Desde ayer, ya falta menos

Vicente Leirachá
Vicente Leirachá PUNTO DE MIRA

TORRE DE MARATHÓN

24 mar 2014 . Actualizado a las 07:00 h.

Siempre hay un gol muy valioso. Si no por su ejecución para subirlo al marcador, sí por la importancia que tiene -o puede alcanzar- para el éxito final del equipo que lo consigue. Por ejemplo, el anotado ayer por el Deportivo en la Romareda, gol que recordó al de Riazor, en la primera vuelta cuando se enfrentaron los dos mismos equipos y jugaban los minutos añadidos; entonces, el balón rebotado del poste a la espalda del portero zaragocista, terminó convirtiéndose en gol, pasando del adverso 0-1 al empate que permitió al deportivismo salir del campo con unos ánimos que, ahora, pretenden conservar en todo lo alto para festejar el ascenso.

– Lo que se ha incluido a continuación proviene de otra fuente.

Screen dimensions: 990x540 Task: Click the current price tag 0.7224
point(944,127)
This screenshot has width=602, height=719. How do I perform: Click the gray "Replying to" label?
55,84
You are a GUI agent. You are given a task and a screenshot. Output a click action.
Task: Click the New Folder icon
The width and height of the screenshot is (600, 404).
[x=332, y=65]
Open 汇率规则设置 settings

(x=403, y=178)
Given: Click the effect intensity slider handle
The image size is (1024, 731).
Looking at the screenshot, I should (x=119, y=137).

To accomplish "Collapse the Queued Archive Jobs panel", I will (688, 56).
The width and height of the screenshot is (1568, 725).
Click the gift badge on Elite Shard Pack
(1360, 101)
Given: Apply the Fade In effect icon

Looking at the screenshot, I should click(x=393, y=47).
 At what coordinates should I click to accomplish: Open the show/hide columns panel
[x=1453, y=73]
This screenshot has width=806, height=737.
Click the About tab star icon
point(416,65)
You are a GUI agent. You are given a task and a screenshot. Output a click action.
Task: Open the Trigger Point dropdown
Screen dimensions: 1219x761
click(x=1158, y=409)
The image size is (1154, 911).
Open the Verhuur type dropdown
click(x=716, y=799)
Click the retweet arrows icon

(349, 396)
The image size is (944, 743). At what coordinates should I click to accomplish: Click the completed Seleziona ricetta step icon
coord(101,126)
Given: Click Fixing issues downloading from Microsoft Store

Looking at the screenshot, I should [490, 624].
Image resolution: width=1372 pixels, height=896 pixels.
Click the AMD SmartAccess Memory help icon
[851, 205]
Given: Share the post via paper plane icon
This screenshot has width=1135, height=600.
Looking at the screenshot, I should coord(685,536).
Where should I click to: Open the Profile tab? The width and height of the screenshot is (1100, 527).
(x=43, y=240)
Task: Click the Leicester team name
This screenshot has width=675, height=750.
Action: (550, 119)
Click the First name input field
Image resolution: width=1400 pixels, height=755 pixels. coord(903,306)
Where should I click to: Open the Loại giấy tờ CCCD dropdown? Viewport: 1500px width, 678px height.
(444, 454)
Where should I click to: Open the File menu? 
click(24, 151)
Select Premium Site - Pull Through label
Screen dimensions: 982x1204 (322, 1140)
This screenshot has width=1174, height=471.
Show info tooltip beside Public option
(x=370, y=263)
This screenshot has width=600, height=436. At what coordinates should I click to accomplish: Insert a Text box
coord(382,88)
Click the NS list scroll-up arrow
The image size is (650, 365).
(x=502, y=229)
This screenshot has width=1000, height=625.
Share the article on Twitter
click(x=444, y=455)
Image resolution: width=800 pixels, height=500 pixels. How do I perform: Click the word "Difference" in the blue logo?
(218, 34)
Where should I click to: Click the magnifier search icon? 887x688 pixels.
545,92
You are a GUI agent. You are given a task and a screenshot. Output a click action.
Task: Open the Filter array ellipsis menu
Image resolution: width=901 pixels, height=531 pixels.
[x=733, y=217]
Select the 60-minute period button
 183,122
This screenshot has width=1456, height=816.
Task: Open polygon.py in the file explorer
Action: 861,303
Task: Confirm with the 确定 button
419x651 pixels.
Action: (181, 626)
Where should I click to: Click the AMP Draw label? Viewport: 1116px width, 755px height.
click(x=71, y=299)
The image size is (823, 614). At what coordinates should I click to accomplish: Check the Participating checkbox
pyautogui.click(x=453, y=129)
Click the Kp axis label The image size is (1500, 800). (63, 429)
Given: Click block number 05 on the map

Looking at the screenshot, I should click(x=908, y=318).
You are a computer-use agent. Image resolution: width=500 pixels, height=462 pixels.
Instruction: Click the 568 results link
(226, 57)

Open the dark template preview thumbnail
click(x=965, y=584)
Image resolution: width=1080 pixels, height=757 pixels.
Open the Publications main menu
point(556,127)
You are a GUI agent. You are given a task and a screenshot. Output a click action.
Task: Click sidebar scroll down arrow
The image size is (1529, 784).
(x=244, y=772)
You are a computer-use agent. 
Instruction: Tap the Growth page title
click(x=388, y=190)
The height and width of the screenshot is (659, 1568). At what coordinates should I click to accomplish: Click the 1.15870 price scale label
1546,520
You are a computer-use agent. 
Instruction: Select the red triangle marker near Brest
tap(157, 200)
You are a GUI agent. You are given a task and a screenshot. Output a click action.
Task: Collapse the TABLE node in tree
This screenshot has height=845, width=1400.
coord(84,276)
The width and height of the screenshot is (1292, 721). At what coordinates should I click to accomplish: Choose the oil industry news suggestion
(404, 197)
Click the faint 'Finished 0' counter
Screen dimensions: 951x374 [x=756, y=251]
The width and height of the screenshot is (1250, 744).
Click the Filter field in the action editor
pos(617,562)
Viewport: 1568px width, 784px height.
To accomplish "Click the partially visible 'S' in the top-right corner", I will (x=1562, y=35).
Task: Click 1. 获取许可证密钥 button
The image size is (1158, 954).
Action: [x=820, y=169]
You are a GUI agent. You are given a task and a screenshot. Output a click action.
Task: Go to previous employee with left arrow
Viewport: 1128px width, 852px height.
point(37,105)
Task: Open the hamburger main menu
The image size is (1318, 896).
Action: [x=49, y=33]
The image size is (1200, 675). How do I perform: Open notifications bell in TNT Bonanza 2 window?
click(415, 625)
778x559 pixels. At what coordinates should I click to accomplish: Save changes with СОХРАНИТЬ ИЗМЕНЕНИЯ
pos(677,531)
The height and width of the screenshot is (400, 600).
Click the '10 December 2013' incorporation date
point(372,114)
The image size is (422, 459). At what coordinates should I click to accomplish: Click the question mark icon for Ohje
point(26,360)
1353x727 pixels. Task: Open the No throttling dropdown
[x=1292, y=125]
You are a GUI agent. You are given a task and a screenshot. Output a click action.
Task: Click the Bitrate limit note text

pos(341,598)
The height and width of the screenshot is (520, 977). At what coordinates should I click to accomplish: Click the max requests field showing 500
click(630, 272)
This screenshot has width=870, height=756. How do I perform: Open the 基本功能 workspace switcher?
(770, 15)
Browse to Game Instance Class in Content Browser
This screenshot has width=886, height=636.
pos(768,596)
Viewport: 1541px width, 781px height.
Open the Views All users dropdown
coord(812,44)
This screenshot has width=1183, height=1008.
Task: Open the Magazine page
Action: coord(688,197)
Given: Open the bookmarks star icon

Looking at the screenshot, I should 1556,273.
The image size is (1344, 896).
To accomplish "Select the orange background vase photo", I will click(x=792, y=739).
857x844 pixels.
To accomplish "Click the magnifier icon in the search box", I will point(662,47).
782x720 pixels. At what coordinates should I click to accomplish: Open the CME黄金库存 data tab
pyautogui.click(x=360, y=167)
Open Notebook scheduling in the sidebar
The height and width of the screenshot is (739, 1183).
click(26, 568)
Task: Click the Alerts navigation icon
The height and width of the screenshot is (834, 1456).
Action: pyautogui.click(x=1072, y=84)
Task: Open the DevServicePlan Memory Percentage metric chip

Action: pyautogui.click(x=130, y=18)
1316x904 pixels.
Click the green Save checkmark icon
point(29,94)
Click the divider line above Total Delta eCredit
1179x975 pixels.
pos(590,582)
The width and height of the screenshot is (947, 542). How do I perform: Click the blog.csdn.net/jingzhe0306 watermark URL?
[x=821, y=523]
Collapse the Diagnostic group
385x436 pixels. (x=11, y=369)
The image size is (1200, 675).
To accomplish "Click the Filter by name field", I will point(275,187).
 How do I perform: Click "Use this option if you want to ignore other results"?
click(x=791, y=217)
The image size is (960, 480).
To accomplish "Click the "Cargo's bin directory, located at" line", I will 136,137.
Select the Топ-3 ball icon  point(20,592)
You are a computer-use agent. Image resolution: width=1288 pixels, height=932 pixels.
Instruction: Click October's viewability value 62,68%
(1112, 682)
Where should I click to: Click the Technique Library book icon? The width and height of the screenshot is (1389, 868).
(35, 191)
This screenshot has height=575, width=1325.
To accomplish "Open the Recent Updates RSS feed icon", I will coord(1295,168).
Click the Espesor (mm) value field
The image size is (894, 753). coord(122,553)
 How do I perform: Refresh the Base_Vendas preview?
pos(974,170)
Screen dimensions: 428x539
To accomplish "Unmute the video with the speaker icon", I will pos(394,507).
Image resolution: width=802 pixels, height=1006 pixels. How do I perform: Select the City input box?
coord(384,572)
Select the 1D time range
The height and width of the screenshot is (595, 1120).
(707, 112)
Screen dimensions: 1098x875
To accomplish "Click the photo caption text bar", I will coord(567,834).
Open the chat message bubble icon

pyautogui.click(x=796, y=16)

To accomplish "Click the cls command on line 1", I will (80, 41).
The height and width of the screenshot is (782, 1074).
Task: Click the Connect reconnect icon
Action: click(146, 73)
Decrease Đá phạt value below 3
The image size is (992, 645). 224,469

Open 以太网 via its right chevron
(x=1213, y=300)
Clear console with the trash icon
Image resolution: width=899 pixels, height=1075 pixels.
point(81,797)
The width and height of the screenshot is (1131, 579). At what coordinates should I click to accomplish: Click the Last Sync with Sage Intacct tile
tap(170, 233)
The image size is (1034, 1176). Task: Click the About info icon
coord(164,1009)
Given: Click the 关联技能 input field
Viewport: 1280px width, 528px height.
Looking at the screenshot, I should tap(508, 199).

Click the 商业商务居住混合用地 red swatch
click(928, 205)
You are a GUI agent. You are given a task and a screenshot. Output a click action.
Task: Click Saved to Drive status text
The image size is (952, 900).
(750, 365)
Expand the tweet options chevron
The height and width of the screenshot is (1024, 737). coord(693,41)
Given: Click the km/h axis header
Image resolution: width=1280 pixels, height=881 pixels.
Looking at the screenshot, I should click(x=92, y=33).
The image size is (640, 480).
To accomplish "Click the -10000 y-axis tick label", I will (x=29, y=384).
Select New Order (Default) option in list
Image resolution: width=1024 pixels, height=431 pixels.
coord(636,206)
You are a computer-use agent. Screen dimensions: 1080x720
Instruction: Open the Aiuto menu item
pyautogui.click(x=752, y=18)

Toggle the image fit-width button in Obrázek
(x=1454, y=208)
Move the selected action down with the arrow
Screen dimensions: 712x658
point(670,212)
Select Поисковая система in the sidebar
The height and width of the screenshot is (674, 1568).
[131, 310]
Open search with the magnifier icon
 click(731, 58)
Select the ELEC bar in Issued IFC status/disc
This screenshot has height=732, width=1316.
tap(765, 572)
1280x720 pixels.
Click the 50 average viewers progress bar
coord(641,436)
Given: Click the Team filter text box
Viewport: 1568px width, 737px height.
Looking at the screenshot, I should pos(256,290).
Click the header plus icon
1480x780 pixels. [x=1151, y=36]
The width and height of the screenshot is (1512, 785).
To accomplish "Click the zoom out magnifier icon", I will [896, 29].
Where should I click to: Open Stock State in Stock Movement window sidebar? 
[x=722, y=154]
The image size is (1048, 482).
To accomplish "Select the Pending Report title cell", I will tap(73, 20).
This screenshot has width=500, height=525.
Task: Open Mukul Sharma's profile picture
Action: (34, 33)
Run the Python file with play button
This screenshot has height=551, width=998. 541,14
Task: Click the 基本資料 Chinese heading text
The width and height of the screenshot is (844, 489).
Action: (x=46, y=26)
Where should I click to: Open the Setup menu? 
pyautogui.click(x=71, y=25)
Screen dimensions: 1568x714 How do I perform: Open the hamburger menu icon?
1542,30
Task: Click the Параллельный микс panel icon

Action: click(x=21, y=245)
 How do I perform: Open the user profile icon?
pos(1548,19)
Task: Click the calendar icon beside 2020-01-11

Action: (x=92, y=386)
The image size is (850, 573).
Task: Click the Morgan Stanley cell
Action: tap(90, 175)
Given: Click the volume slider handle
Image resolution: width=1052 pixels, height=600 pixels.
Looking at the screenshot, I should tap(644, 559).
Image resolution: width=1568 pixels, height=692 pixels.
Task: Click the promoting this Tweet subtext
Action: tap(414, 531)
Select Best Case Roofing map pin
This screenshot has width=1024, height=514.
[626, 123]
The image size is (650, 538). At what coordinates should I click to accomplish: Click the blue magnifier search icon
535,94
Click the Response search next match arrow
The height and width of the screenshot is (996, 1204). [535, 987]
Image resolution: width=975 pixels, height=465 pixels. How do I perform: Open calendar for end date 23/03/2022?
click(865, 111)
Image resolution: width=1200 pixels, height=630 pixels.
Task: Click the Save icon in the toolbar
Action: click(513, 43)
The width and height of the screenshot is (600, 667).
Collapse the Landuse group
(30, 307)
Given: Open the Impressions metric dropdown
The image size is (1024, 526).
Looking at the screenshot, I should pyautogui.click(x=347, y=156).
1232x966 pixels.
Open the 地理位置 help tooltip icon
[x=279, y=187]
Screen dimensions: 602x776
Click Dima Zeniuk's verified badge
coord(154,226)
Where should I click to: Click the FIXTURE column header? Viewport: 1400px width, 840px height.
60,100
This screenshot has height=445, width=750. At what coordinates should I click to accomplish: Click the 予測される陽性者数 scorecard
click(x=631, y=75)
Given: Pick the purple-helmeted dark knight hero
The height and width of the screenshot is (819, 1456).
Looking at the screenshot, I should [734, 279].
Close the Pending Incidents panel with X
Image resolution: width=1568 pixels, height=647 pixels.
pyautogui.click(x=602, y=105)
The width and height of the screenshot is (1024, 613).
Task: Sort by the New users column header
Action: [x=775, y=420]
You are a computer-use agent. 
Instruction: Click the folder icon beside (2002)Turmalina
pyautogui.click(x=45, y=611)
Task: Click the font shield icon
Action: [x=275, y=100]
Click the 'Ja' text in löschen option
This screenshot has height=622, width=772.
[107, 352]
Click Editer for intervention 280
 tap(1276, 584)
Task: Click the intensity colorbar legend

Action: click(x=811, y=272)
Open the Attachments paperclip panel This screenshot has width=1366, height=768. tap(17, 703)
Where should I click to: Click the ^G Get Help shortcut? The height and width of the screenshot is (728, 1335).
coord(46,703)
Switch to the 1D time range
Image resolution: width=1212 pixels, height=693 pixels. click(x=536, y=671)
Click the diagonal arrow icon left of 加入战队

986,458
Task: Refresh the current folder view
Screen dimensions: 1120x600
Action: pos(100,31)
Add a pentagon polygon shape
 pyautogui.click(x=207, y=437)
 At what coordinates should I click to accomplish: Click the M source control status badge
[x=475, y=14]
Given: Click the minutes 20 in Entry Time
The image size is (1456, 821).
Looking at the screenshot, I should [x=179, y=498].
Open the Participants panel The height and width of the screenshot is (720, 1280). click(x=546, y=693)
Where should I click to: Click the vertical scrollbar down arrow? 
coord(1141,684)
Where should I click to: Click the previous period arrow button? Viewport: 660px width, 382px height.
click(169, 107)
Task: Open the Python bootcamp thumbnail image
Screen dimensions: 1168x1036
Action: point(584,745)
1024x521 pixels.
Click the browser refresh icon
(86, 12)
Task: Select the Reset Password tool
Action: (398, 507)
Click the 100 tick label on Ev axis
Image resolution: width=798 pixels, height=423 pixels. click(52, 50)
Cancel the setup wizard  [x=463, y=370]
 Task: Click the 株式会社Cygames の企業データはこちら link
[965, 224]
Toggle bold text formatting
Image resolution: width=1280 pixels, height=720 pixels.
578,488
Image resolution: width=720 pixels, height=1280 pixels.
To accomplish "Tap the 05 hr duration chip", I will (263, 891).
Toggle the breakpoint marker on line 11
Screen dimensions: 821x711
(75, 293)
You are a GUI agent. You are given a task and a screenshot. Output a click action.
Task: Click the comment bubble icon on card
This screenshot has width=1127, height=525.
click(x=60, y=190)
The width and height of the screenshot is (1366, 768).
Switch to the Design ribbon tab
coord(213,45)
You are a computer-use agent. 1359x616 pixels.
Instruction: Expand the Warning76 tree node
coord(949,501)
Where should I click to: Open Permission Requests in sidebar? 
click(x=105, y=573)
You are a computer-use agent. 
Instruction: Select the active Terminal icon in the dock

Haber ganado el partido de ayer tiene un valor extra porque consolida, de momento, la posición del Dépor en la tabla. De conservarla ya es otra cuestión, de la que hablamos casi diariamente y así será hasta el final de una Liga en la que ni Fernando Vázquez, ni tampoco el nuevo equipo directivo del Deportivo, están dispuestos a ceder. ¡Con lo que costó salir de la caja y volver a caminar por esos campos en los que hay que pisar muy fino para no tropezar con tantas adversidades?!

Zaragoza dejó ayer de ser una plaza fuerte, futbolísticamente hablando. Llegó el Deportivo, ganó y el Ebro guardó silencio. Allí recuperarán los ánimos, al tiempo que por aquí reforzaremos los actuales dispuestos a resistir en esta dura pugna por uno de los puestos de ascenso. Ya falta menos.